Herr Widmer, habe soeben gesehen, dass bereits drei Reaktionen eingegangen sind. Das grenzt an Rufmord, was Sie da machen. Und schadet auch unserer Berufsgattung.

Also:

  1. Mit 2 Tagen Distanz komme ich zum Schluss: mein ursprünglicher Artikel hatte in der Tat etwas zu viel Schärfe (die aus dem Ärger über die nicht eingehaltene Vereinbarung entstanden ist). Einige kurze Passagen habe ich deshalb entfernt oder abgeändert (mir geht es nicht um das in der Blogsphäre so beliebte Journalisten-Bashing!). Löschen werde ich den Artikel aber nicht.
  2. Rufmord? Der Berufsgattung schaden? Hoppla … liegen da irgendwo die Nerven blank? Rufmord, wenn ich über Tatsachen und meine Sicht der Dinge berichte? Habe ich (ich, der Verallgemeinerungen meidet wie der Teufel das Weihwasser) über „die Journalisten“ geschrieben? Zudem: wäre es nicht ein Armutszeugnis für die Berufsgattung, wenn ich mit meinem kleinen JobBlog ihrem Ruf schaden könnte?
  3. Also: ruhig Blut und zurück zum Wesentlichen! Und keine Angst: ich bin kein Blogger, der endlos darüber palavert, ob denn nun die Berufsjournalisten oder die Blogger die echten Journalisten seien. Das ist mir nämlich sowas von egal …

8 Kommentare » Schreibe einen Kommentar

  1. Reg dich nicht auf, bis so ein Artikel publiziert ist haben doch x Azubis und Redaktoren die Finger drin, die alle besser wissen, was in einen Artikel gehört. Da kann die Journalistin oft gar nichts dafür.

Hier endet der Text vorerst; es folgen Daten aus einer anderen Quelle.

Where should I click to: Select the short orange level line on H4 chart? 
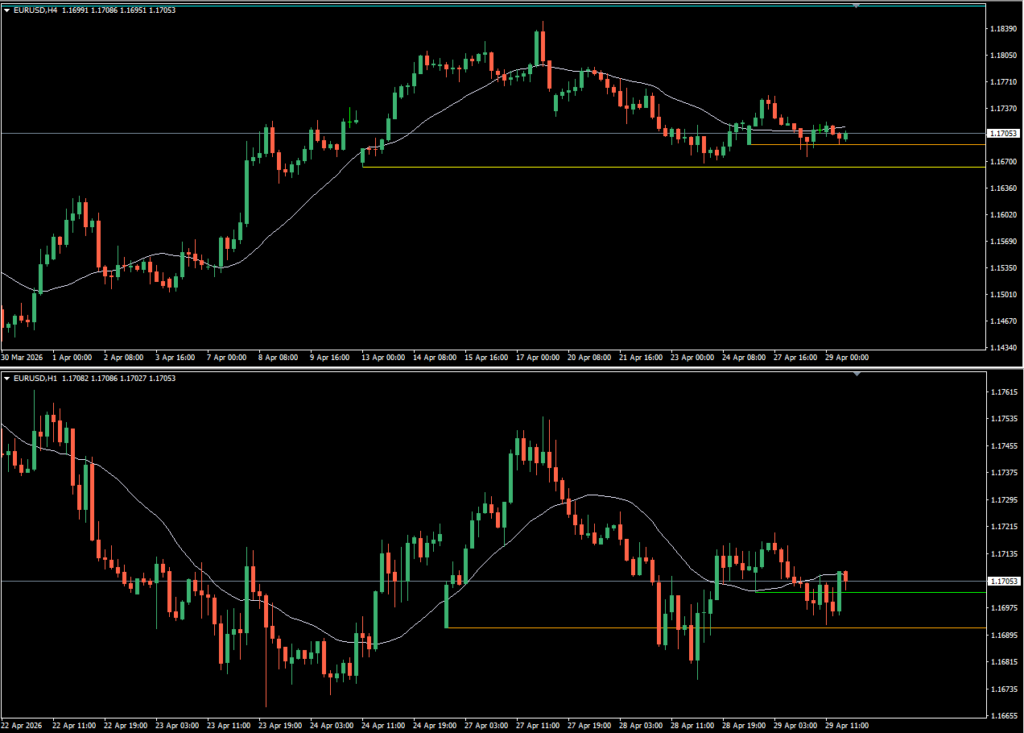point(867,144)
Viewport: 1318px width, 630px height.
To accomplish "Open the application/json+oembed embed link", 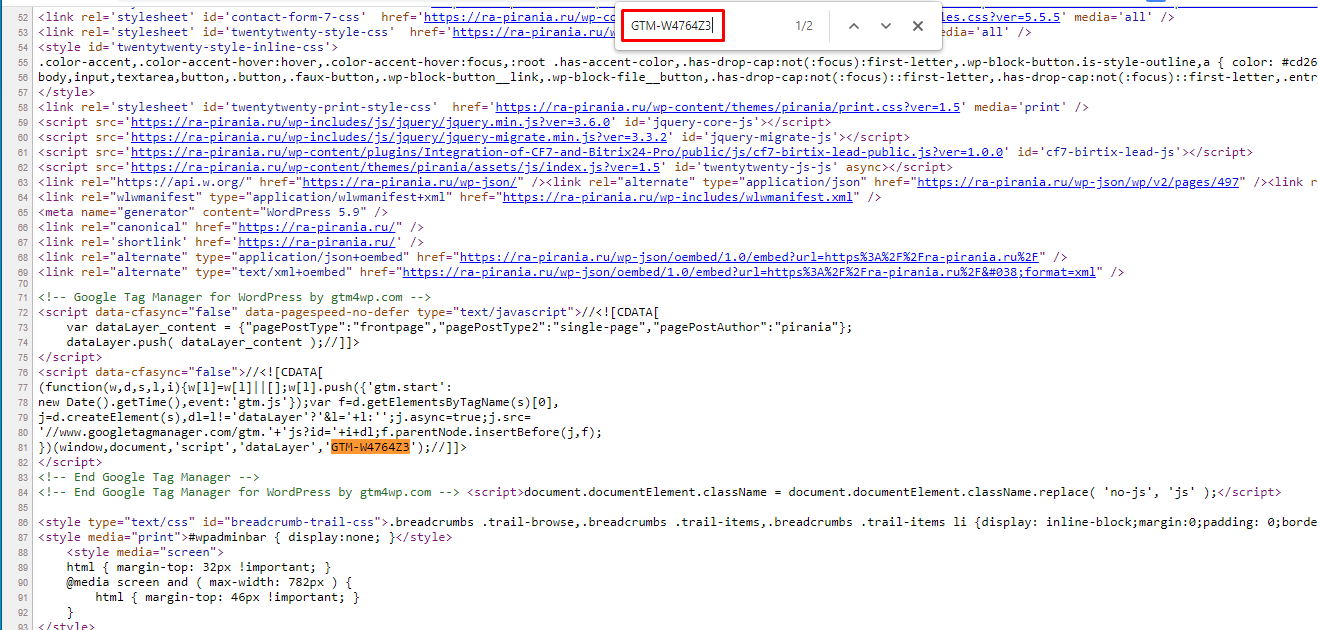I will [x=751, y=257].
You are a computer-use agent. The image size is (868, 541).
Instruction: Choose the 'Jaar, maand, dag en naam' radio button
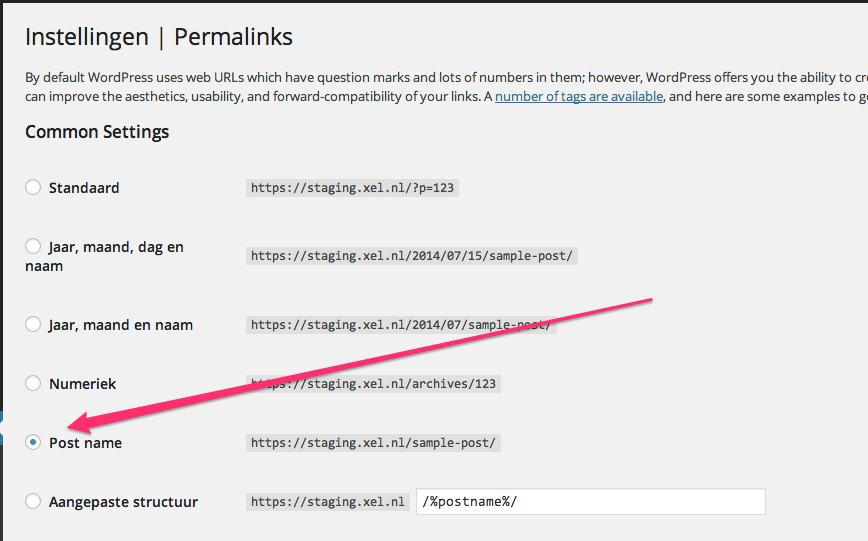pyautogui.click(x=33, y=246)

    Aber wenn doch: Gib ihr Saures :-).

  2. Ich habe auch so meine Erfahrungen mit den Journalisten. Wenn Du Dich mit Journalisten einlässt, musst Du mit sowas rechnen – ich habe es schon zigmal erlebt.
    Bei mir gelten strenge Regeln z.B. lasse ich mich nicht mehr in meinem privaten Umfeld ablichten, ich muss die Sache gegenlesen können und ein Belegexemplar erhalten. Das klappt so auch meistens – aber eben nicht immer.

  3. Für mich war CASH schon immer der Wirtschafts-BLICK. Insofern erstaunt mich das nicht.

  4. Hier mein Kommentar zum geupdateten Artikel und zu Speckers Reaktion:

    Ich sehe im „alten“ Posting nicht zu viel Schärfe.
    Deine Auskunftsfreudigkeit hat dazu beigetragen, dass Cash eine „Lücke“ schließen konnte.
    Wenn du eine Annonce dort geschaltet hättest, hättest du ganz schön was hinblättern müssen.
    So wurde mit dir Cash gemacht …

    Um noch einen Rest von Gesicht wahren zu können, musste Specker natürlich von „Rufmord“ schreiben und dich quasi erpressen deinen Beitrag wieder rauszunehmen.

    Ihre Reaktion erinnert mich an die eines kleinen Mädchens, das jetzt sehr verunsichert ist.
    Kannst du nix dafür.

    Meine Meinung: Lass es doch einfach so.

    Ob ein Link wirklich etwas bringt, wage ich zu bezweifeln.
    Die Leute, die dich als Berater brauchen, finden dich über google – oder kennen dich eh schon via Mundpropaganda.

    Die Wirkung solcher Magazine wird oft viel zu hoch eingeschätzt.

    Du hast was gelernt, Specker hat was gelernt. Das reicht doch – was meinst du?

    Das waren jetzt meine ungeordneten Gedanken nach dem Frühstück.

    Und damit du den wunderbaren Frühlingstag noch besser genießen kannst, hier ein Spruch aus meinem Zen-Kalender (noch vom März):

    Der Regen fällt vom Himmel
    auf Gerechte und Ungerechte. (nach: Theragatha)

    Ebenso ist es auch mit den Sonnenstrahlen ;-)

  5. @ Gaby
    Ein schönes Schlusswort zu diesem Artikel – herzlichen Dank!

    @ alle
    Damit sich die Geschichte nicht hochschaukelt, schliesse ich für diesen Artikel die Kommentarfunktion.